Andrew Budek-Schmeisser
Thanks, Sue1 🙂
Teresa Haugh
haha! Your story reminds me of my Irish father-in-law who visited Ireland with his cousin and a nun.. and all three sampled every local pub.
Carol Ashby
I’ve never queried, although I sent a proposal to an agency that wanted the proposal first. Rejected, but that was when the novel was written in omniscient narrator POV. That made it a dead horse before it even left the starting gate, but I didn’t know that then.
*I’ve had two full manuscript requests at a conference. One was rejected as being too long. We (editor and I) both knew it was 30K longer than their normal maximum. Cutting that much would have gutted the book. I’m just delighted she read the whole thing and gave me her comments.
*The other I pulled from consideration because we decided to go indie to keep the rights for mission. The editor wished me luck and told me my genre wasn’t selling very well at the moment. His company probably couldn’t afford to take a risk on a debut author in a weak genre, so it would probably have been rejected.

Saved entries
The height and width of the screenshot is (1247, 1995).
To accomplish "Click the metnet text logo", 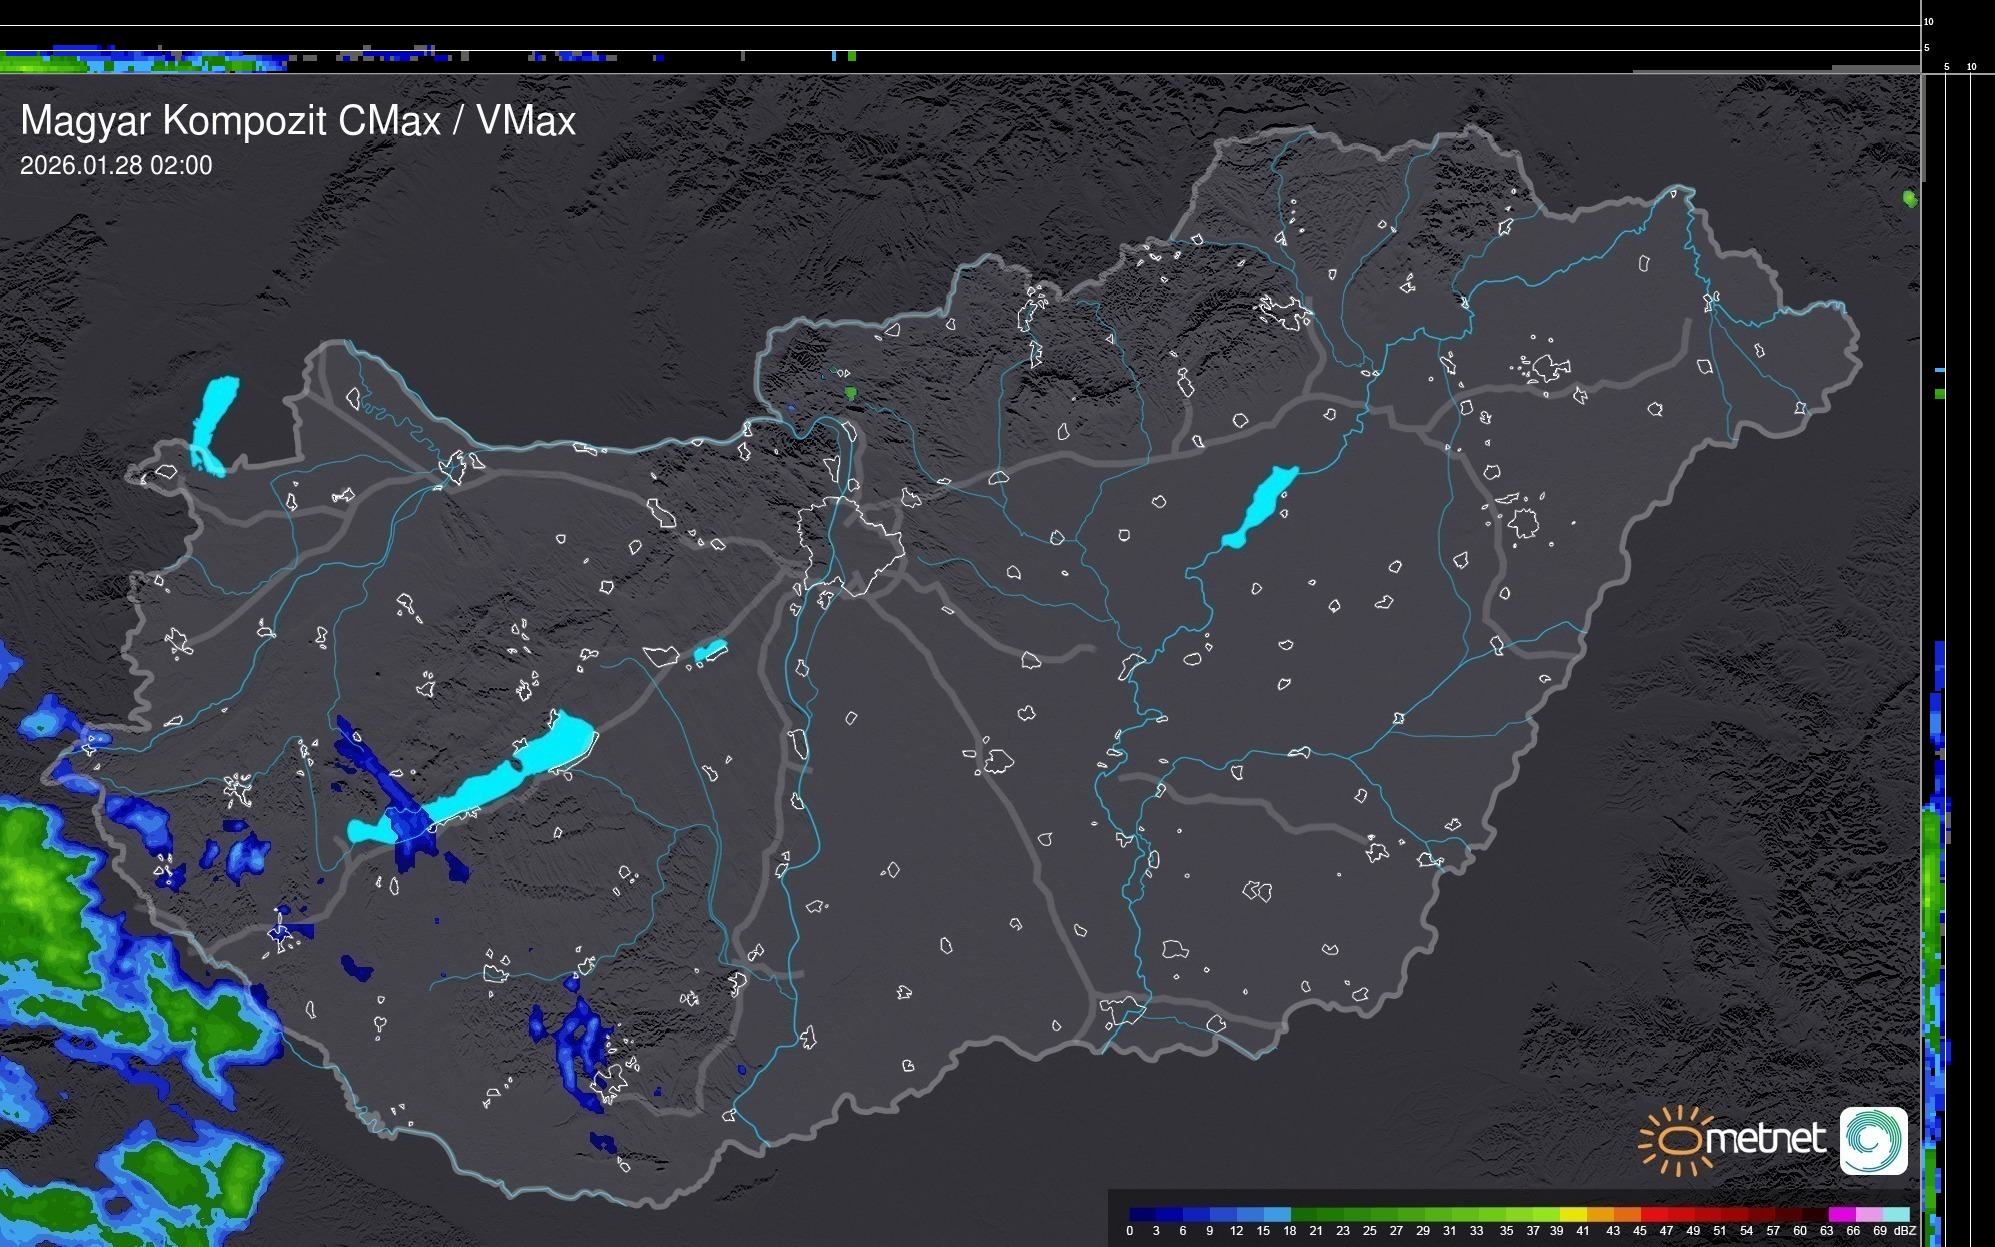I will [x=1765, y=1139].
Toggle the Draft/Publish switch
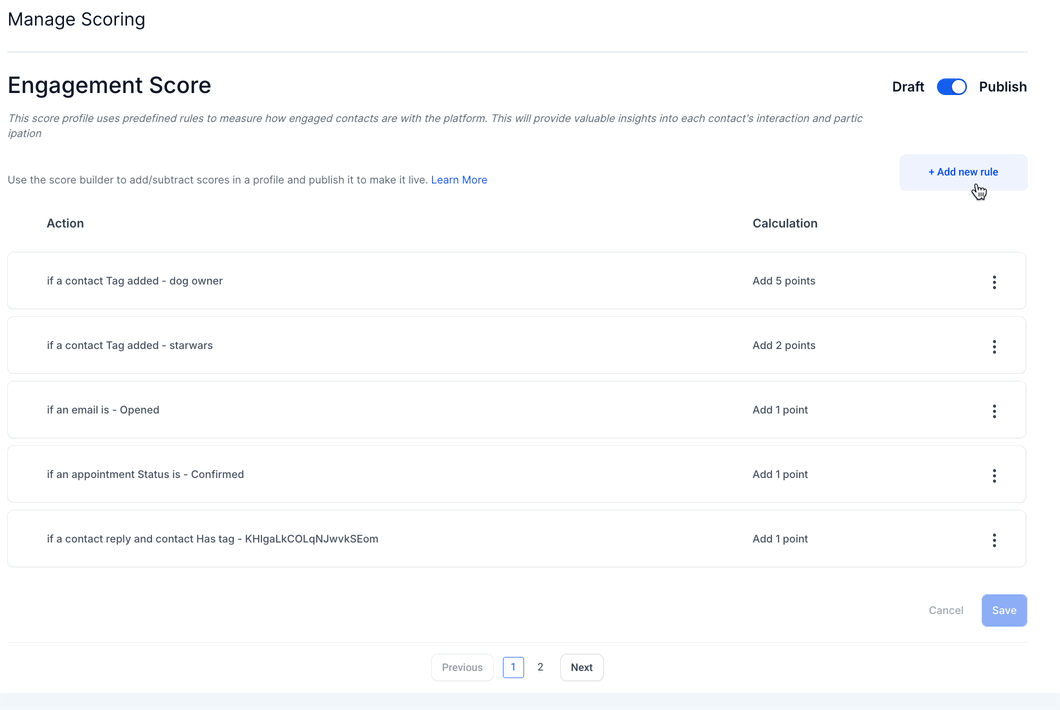Image resolution: width=1060 pixels, height=710 pixels. (952, 87)
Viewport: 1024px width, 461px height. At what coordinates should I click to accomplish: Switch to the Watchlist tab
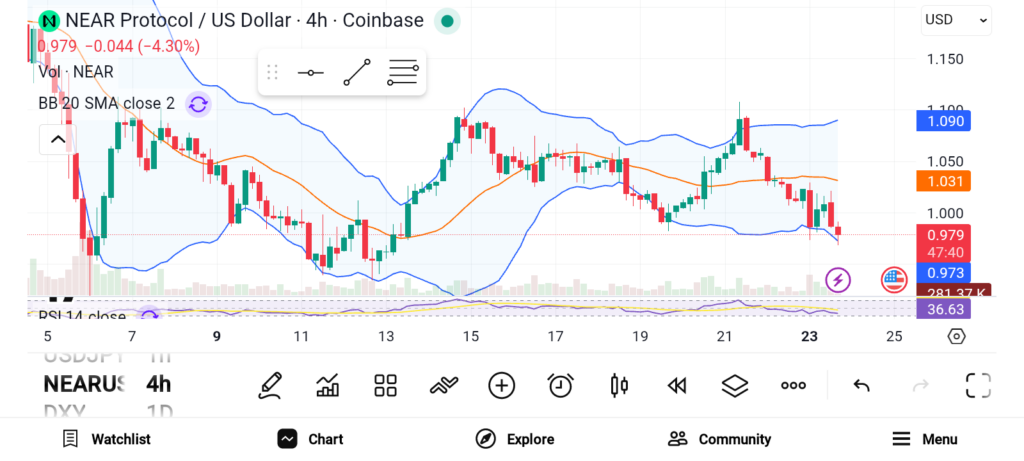tap(106, 439)
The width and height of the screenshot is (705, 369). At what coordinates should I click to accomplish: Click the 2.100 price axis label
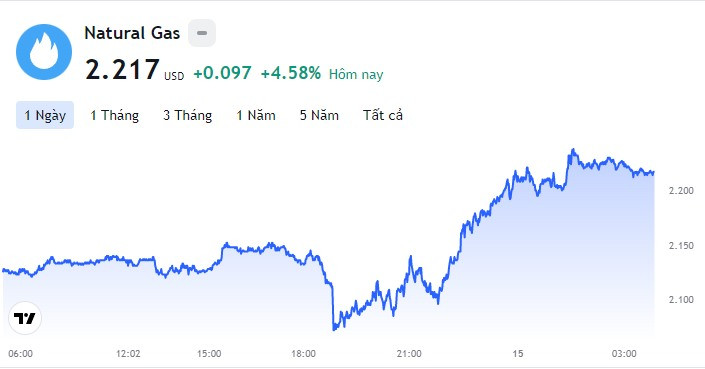point(681,300)
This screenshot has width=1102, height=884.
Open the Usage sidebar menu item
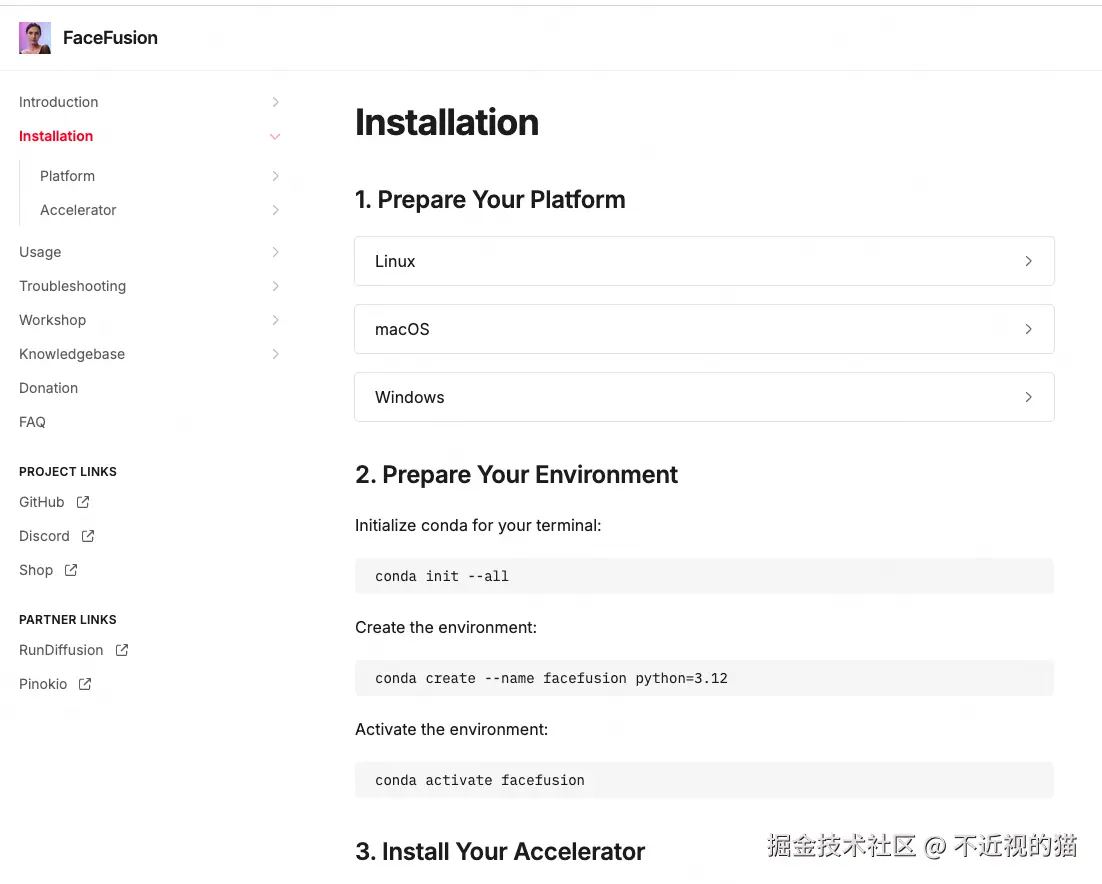[x=40, y=252]
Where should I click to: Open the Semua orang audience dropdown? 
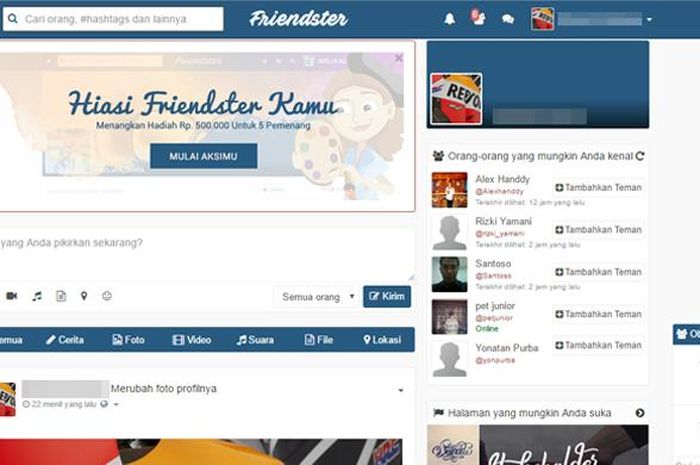317,297
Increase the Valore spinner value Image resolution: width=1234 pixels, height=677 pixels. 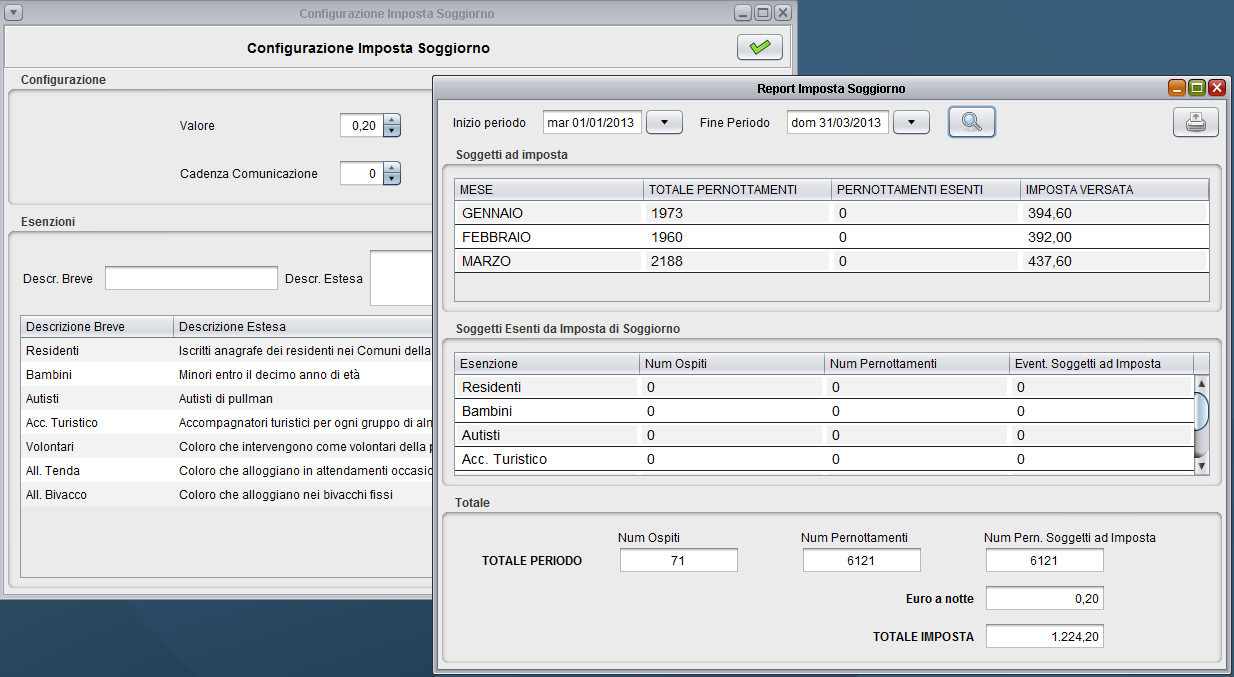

▶ **Task instructions**:
Reproduce word for word the stretch of the comment thread from "Carol Ashby" through "me her comments.".

▶ **Answer to the problem**:
Carol Ashby
I’ve never queried, although I sent a proposal to an agency that wanted the proposal first. Rejected, but that was when the novel was written in omniscient narrator POV. That made it a dead horse before it even left the starting gate, but I didn’t know that then.
*I’ve had two full manuscript requests at a conference. One was rejected as being too long. We (editor and I) both knew it was 30K longer than their normal maximum. Cutting that much would have gutted the book. I’m just delighted she read the whole thing and gave me her comments.